*YOUR OBJECTIVE:* Pull out the lines of the listing below, from the line that contains "Locate an element on the screen. The" through the end of the listing, both included, and copy them word for word. Leave the pictures out of your answer.

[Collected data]
────────────────

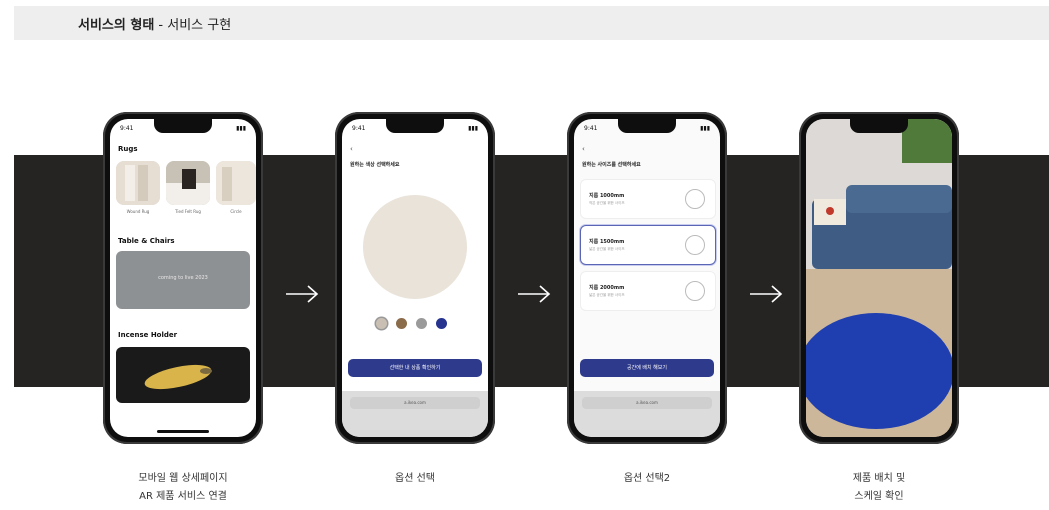 Image resolution: width=1049 pixels, height=510 pixels. I want to click on confirm-button: 선택한 내 상품 확인하기, so click(415, 368).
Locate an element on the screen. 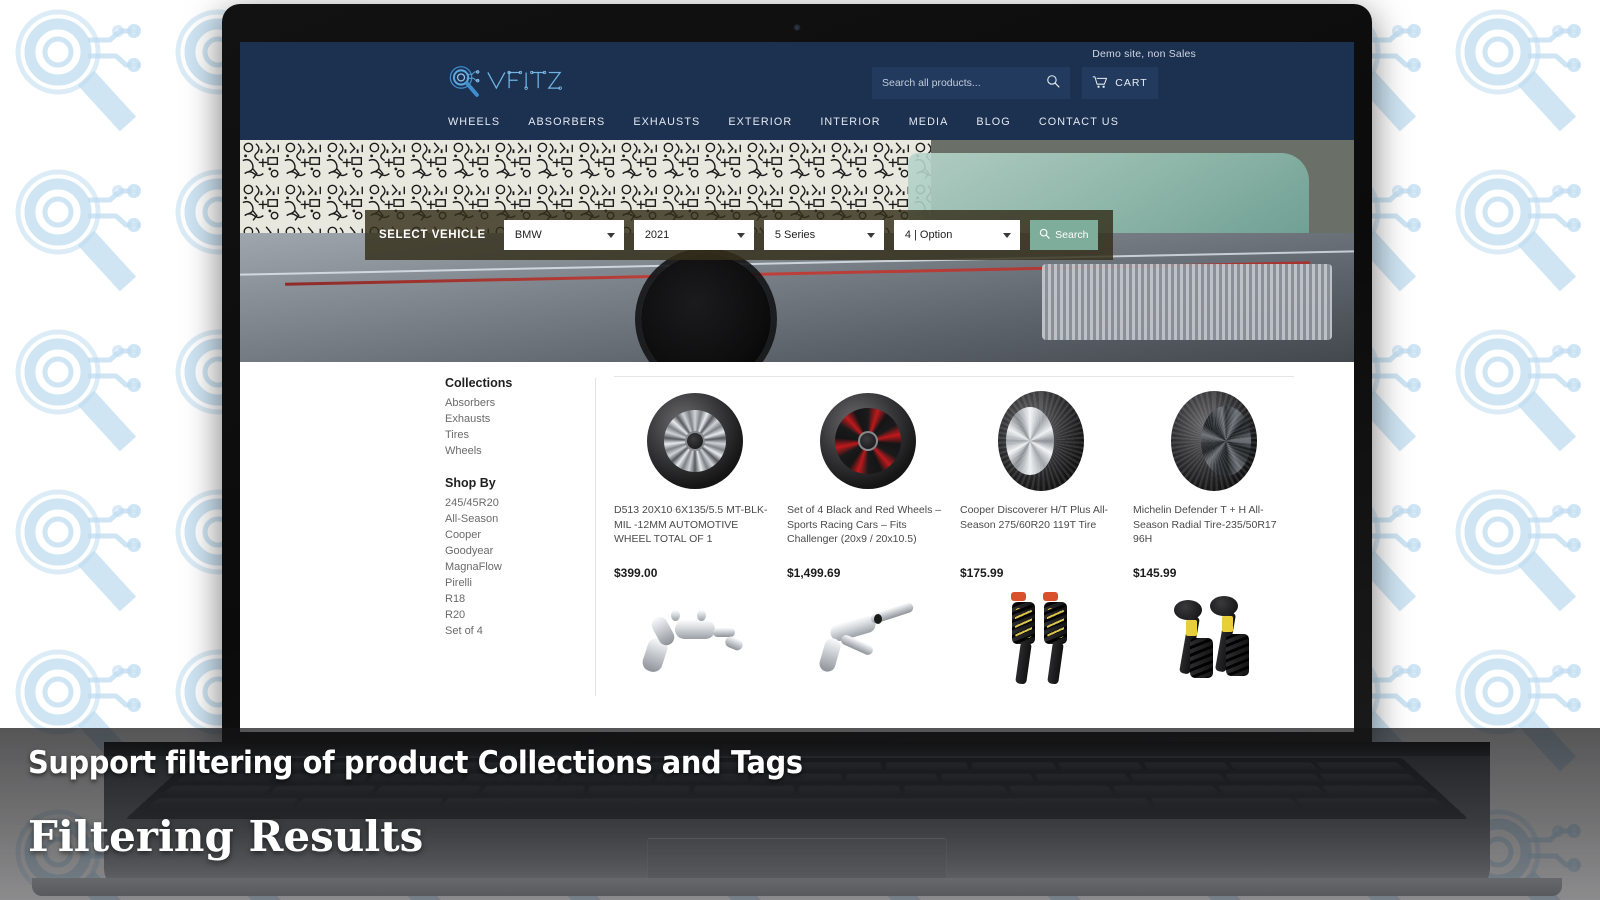 Image resolution: width=1600 pixels, height=900 pixels. nav-item-contact-us: CONTACT US is located at coordinates (1079, 122).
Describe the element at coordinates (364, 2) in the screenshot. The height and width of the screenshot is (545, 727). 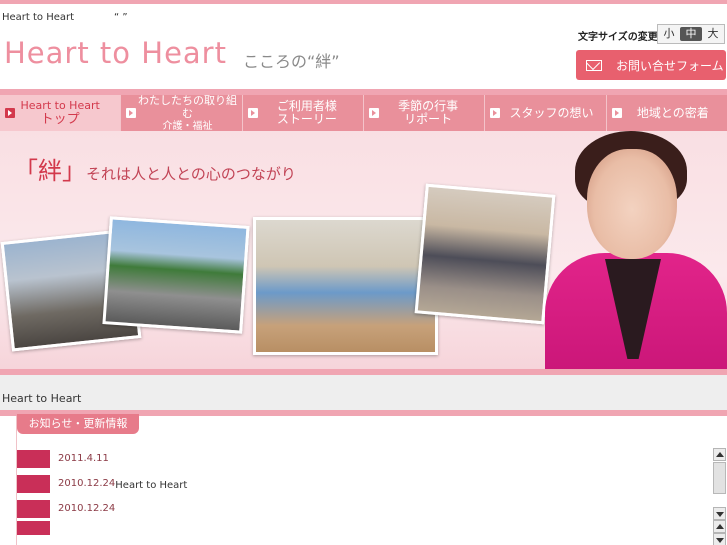
I see `top-accent-bar` at that location.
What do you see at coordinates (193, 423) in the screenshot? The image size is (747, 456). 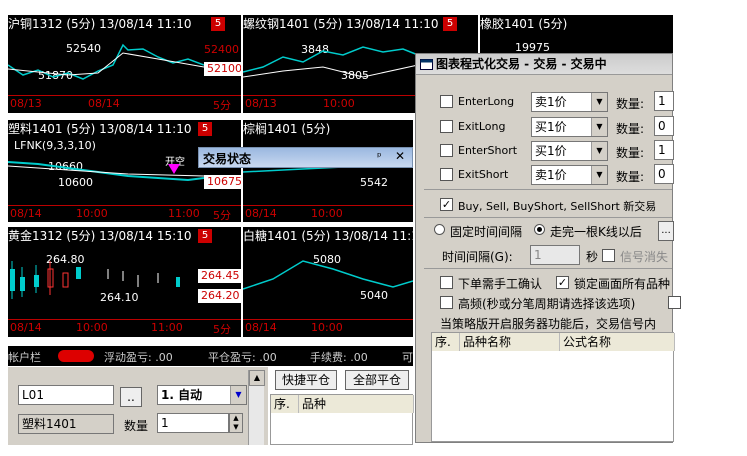 I see `qty-input: 1` at bounding box center [193, 423].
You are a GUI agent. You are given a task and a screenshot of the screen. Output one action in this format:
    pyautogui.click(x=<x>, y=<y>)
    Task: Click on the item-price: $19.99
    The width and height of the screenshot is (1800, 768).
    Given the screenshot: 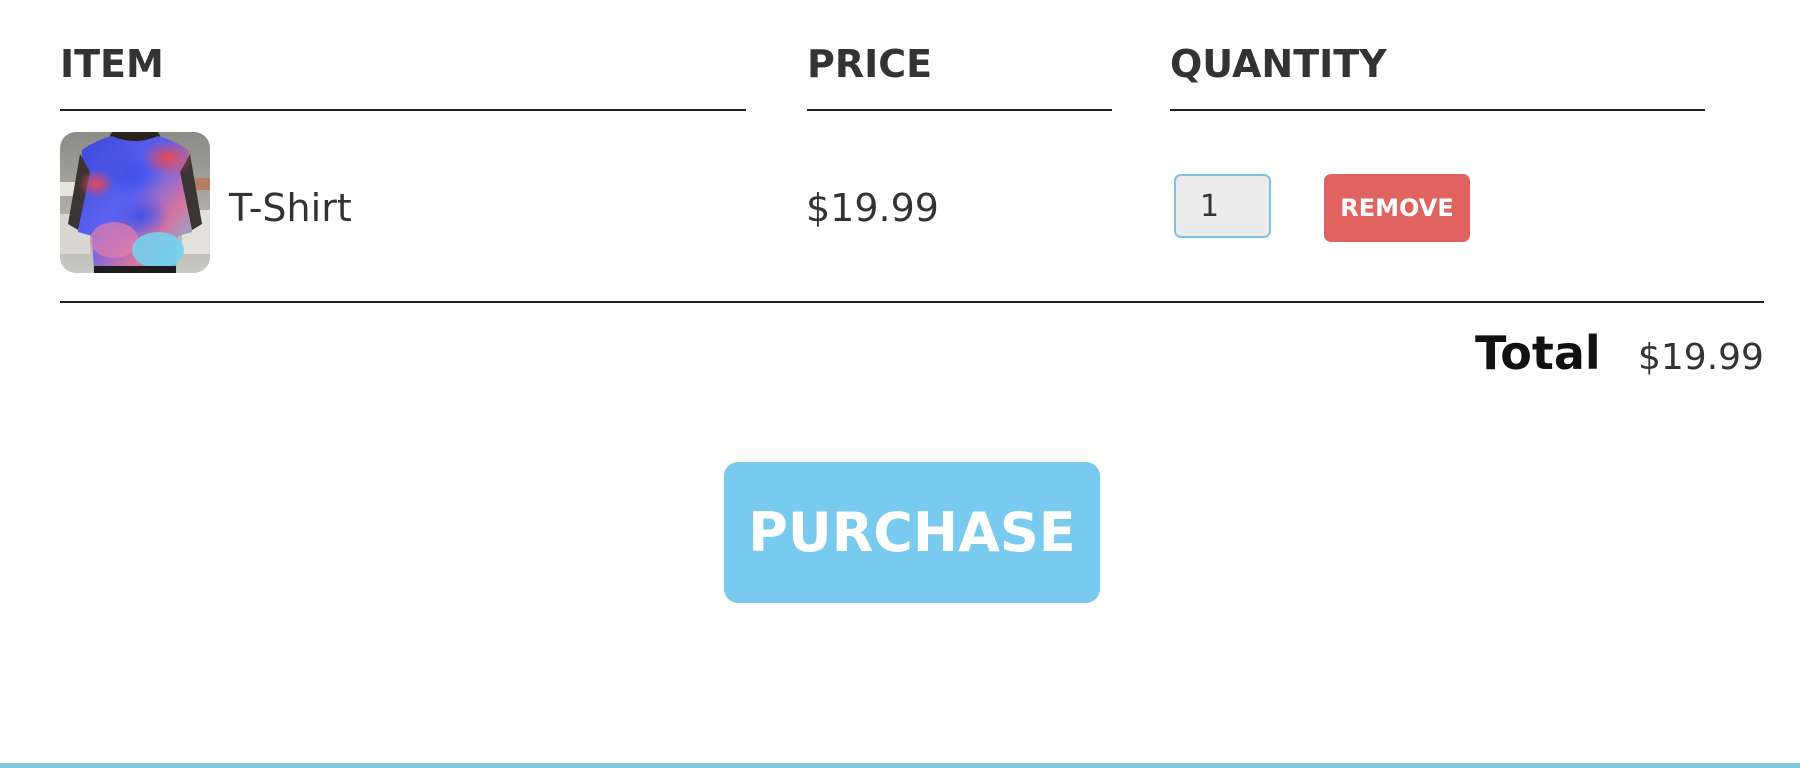 What is the action you would take?
    pyautogui.click(x=872, y=208)
    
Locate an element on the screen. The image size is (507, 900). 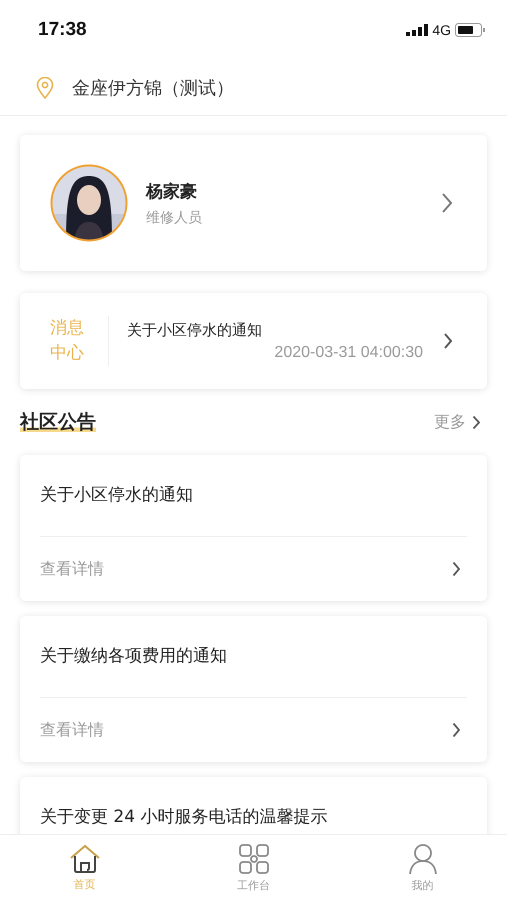
notice-card: 关于缴纳各项费用的通知 查看详情 is located at coordinates (254, 689).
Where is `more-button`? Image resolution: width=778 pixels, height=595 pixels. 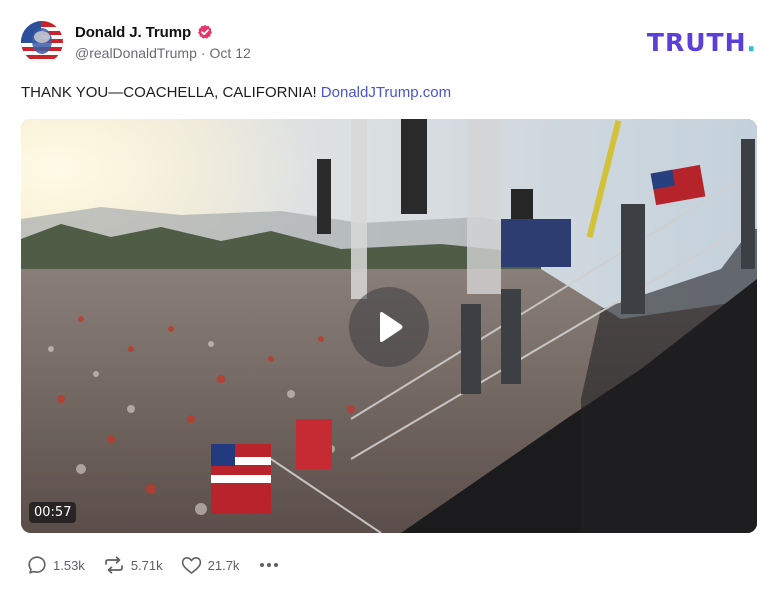
more-button is located at coordinates (269, 565).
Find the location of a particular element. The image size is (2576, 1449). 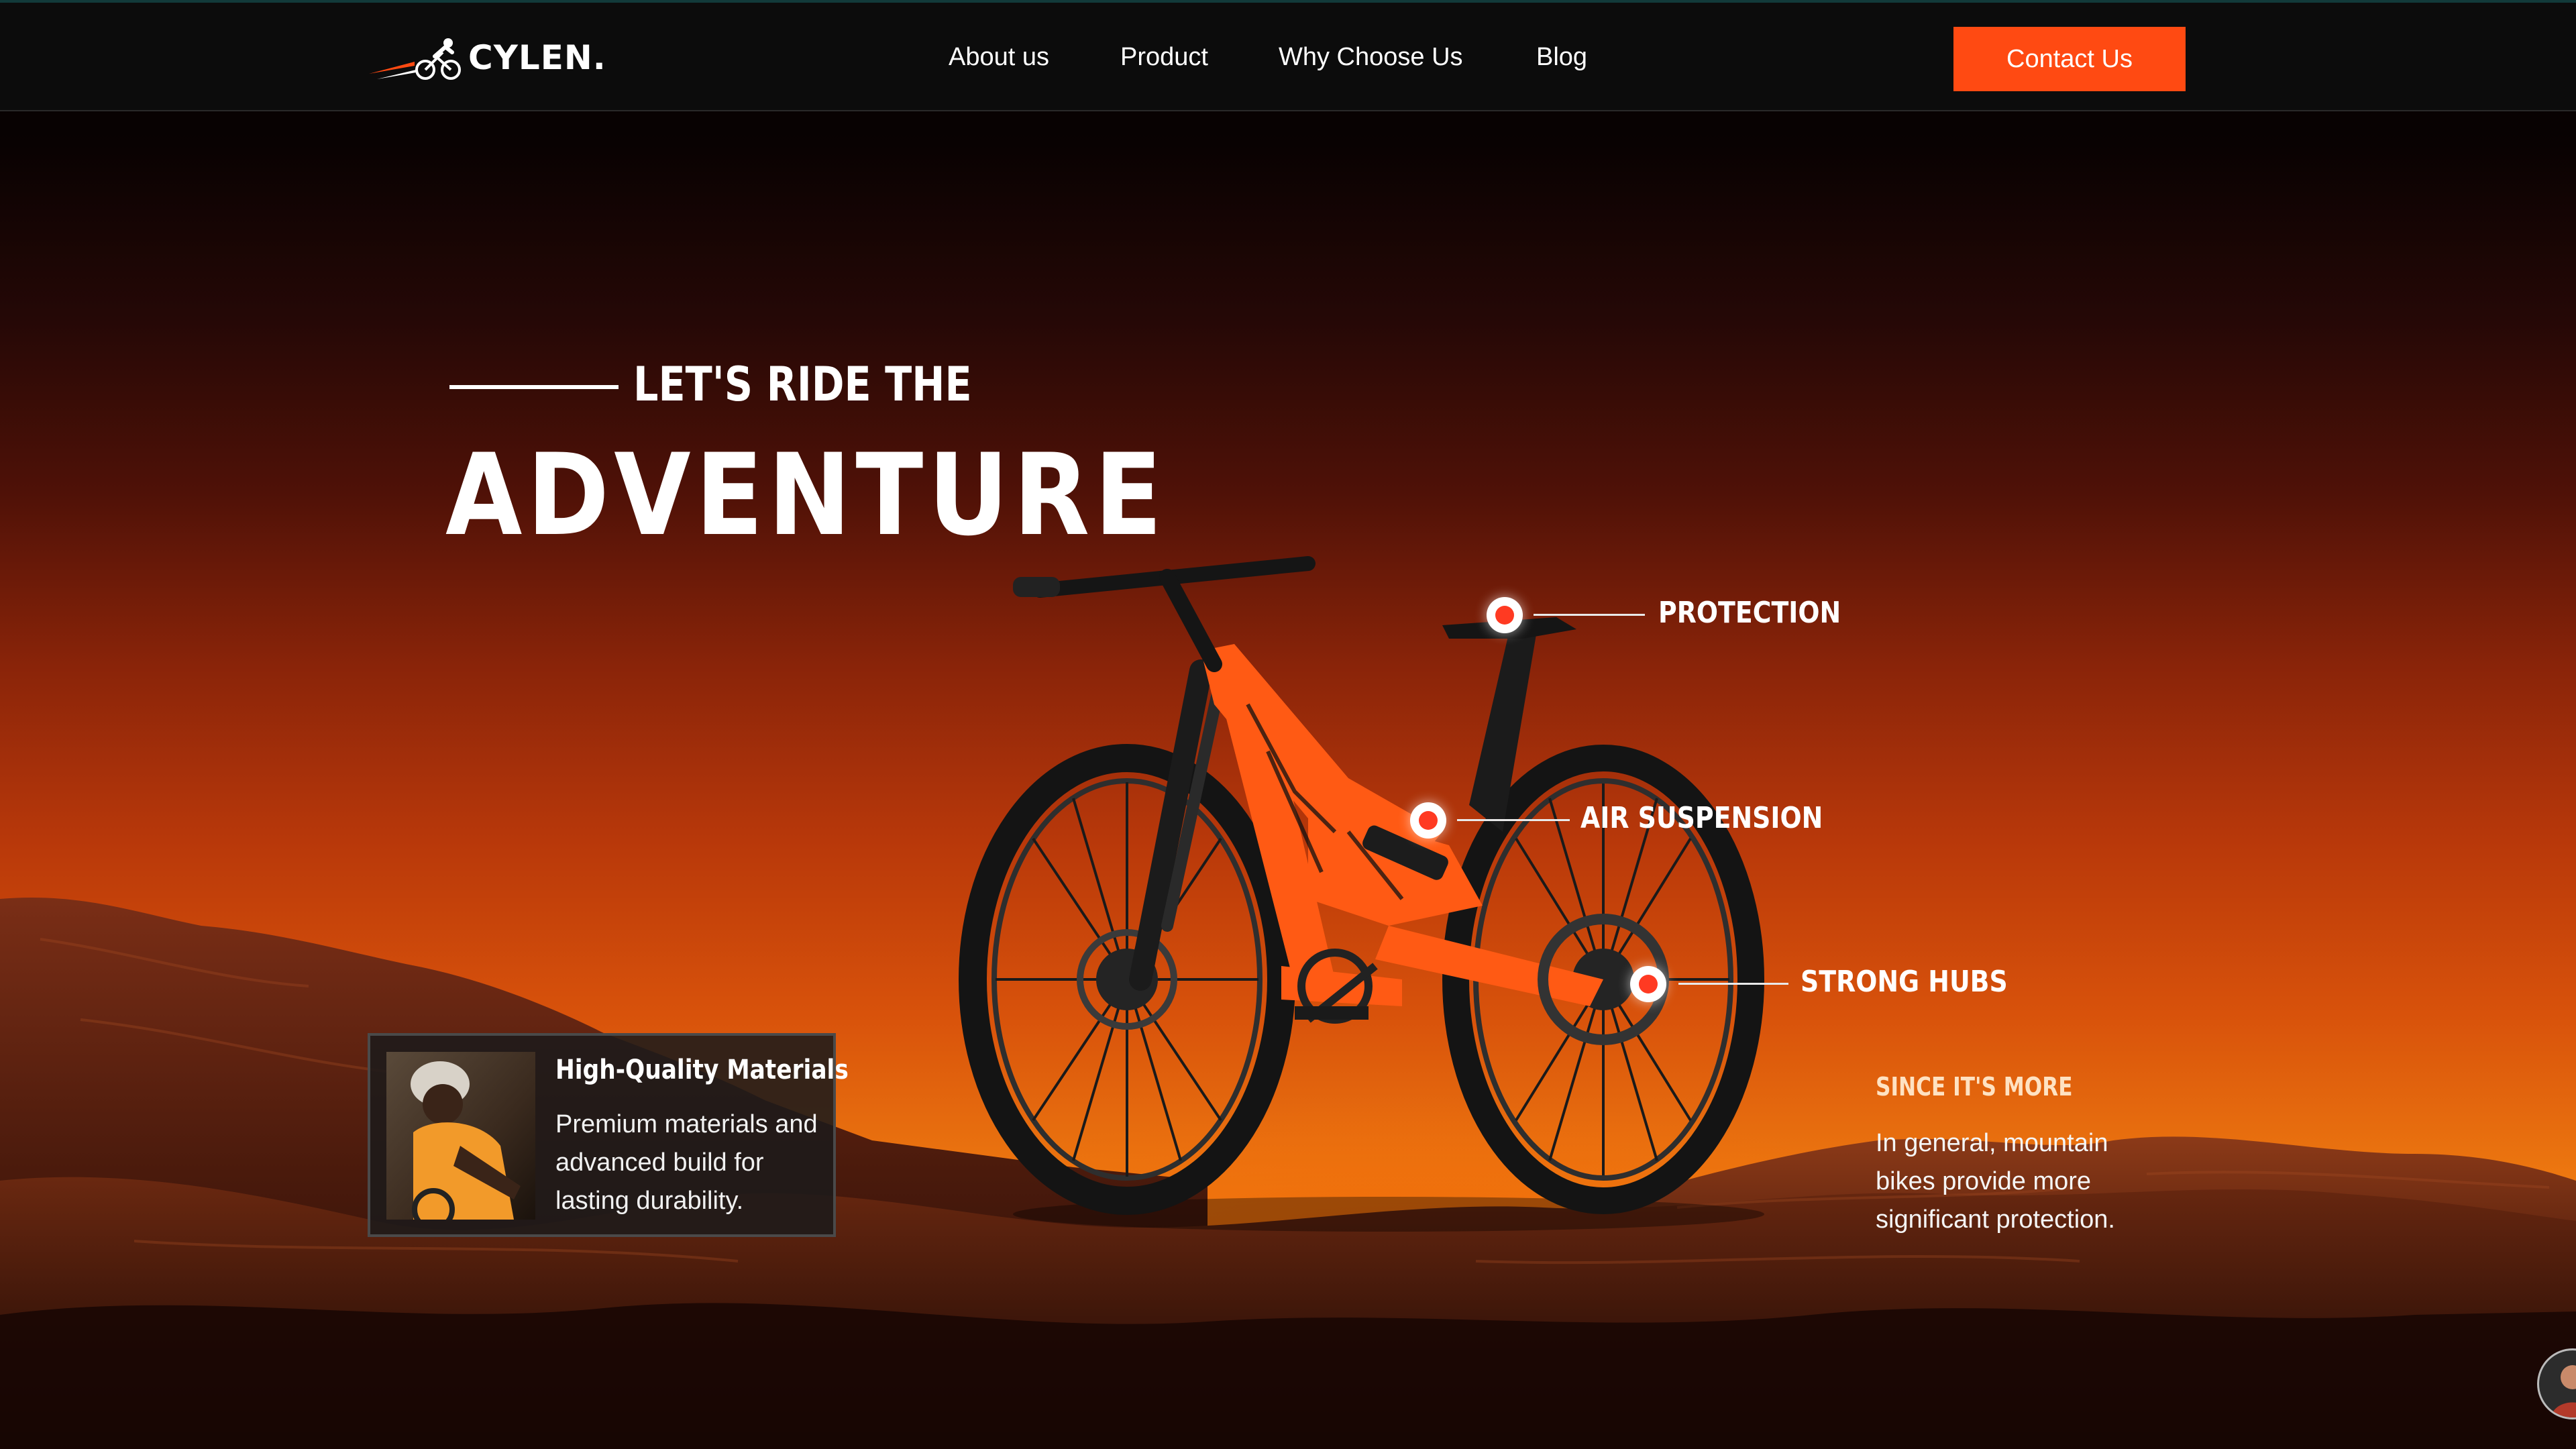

────────────────

*RESULT OF THE TASK:*
Locate an element on the screen. The image size is (507, 900). 
notice-card: 关于缴纳各项费用的通知 查看详情 is located at coordinates (254, 689).
Where is `more-button`? Image resolution: width=778 pixels, height=595 pixels. 
more-button is located at coordinates (269, 565).
Find the location of a particular element. The image size is (2576, 1449). 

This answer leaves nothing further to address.